Science fiction's imaginative settings allow us to examine familiar themes and problems with a fresh eye. (Star Trek, despite its flaws, was often excellent at using the trappings of science fiction to explore issues like racism, war and peace, patriotism, gender identity, ambition, love versus career, et cetera.) I am a lawyer; I am writing a series of short stories which will eventually include legal issues raised by certain future technologies. I have long been fascinated by twins: my novel Twin-Bred features fraternal twins (carried by host mothers) belonging to different species.

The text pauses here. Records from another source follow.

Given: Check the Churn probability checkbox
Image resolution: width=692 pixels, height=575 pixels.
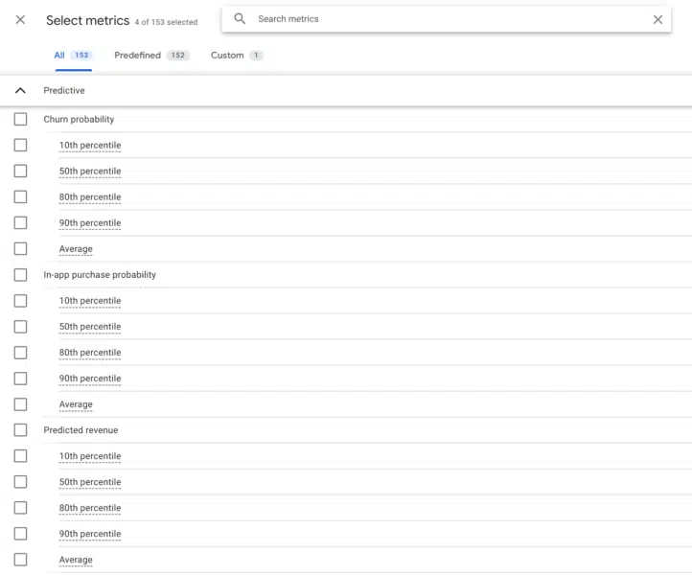Looking at the screenshot, I should (x=20, y=120).
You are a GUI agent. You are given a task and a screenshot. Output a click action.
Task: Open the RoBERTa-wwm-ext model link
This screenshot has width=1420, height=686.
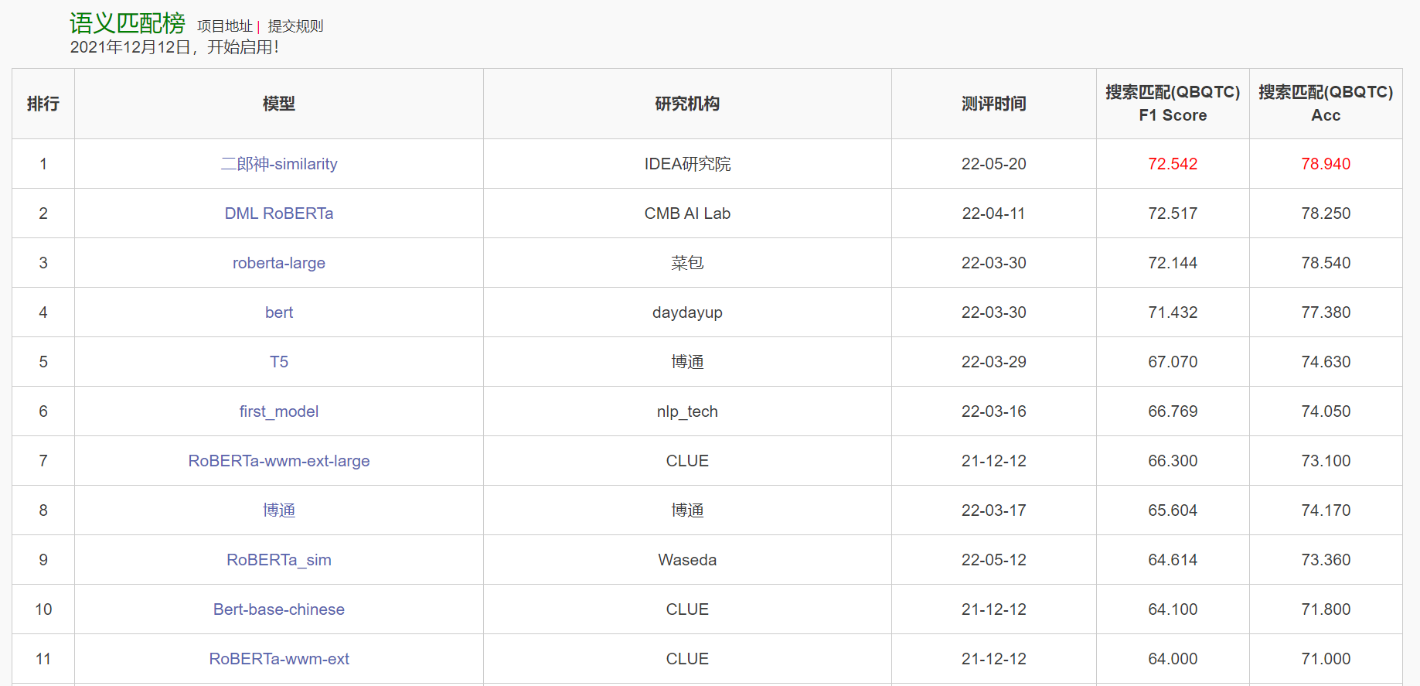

I have been deeply interested in parenthood since becoming a mother: I can create aliens for whom parenthood is in many ways different, and in some fundamental ways the same.

Science fiction paves the way. Its authors, often scientists themselves, extrapolate from current technology and knowledge, and make educated guesses about what we will be able to invent. Often they guess correctly. It might be easier to identify the scientific advances of the last sixty years that were not predicted in science fiction than to list those that were. By working within the constraints of scientific theory, science fiction honors those who have spent their lives helping us understand our universe (and any meta-universe which may include it).

Finally, science fiction gives the would-be builder of worlds a place to play. While fantasy does the same, science fiction imposes certain constraints – and as many a poet would testify, some constraints can actually spur creativity. At any rate, I find satisfaction in knowing that what I have imagined, or what another author lays before me, could possibly exist.

What is your favorite part of the writing process?
I love it when the story decides to write itself -- for example, when a character responds to a situation I set up in a way I didn't expect, or when some fact I inserted in the story for one purpose turns out to serve another and more important purpose.

Least favorite part of the writing process?
Incipient carpal tunnel syndrome.

What are you currently working on?
I am revising my first novel that is not science fiction, tentatively titled Reflections.

Reflections has two alternative tag lines: "Death is what you make it" and "Will you need courage in heaven?" It is set in an afterlife with certain features which lend themselves to the confrontation of lingering personal issues and unfinished business. For example, you can relive any memory in perfect detail -- and if someone else who took part in the remembered scene is there with you, you can trade places and remember the events from the other person's perspective. There are other aspects of the afterlife that, while serving this same purpose, are also just plain fun. You can be any age at any time, and visit any place that you remember or that anyone you meet -- from any time in Earth's history -- remembers.
Reflections concerns a mother who desperately wanted a child, but who left that child in the care of her parents and grandmother for unknown reasons. The child, grandparents and great-grandmother die in an auto accident four years after the mother's mysterious departure; the mother dies of stress cardiomyopathy ("broken heart syndrome") some time later, and is reunited with the family she left behind.

I'll probably take the occasional breather from the revision process to write a short story. I've published one science fiction story about human cloning -- "The Baby," free on Smashwords and 99 cents on Amazon -- and I expect to write others soon on the same general subject.

Where readers can find you?
They can visit my website at www.KarenAWyle.net, or my Facebook page at www.facebook.com/KarenAWyle. If they want updates on reviews of Twin-Bred, or on my ongoing Playlist Promotion, they can stop by Twin-Bred's Facebook page, www.facebook.com/TwinBred (no hyphen). I also have a blog, Looking Around, at http://looking-around.blogspot.com.

LAST QUESTION:
Was there a question you wish I would have asked but didn't?
Here's one:

Q. What would you most like readers to tell others about Twin-Bred?
A. That it's a thought-provoking and engrossing read, with likeable, loveable and/or intriguing characters, and a conclusion that doesn't disappoint. And to buy the book! The ebook is about the price of a latte, and I hope it'll stay with the reader for a good bit longer.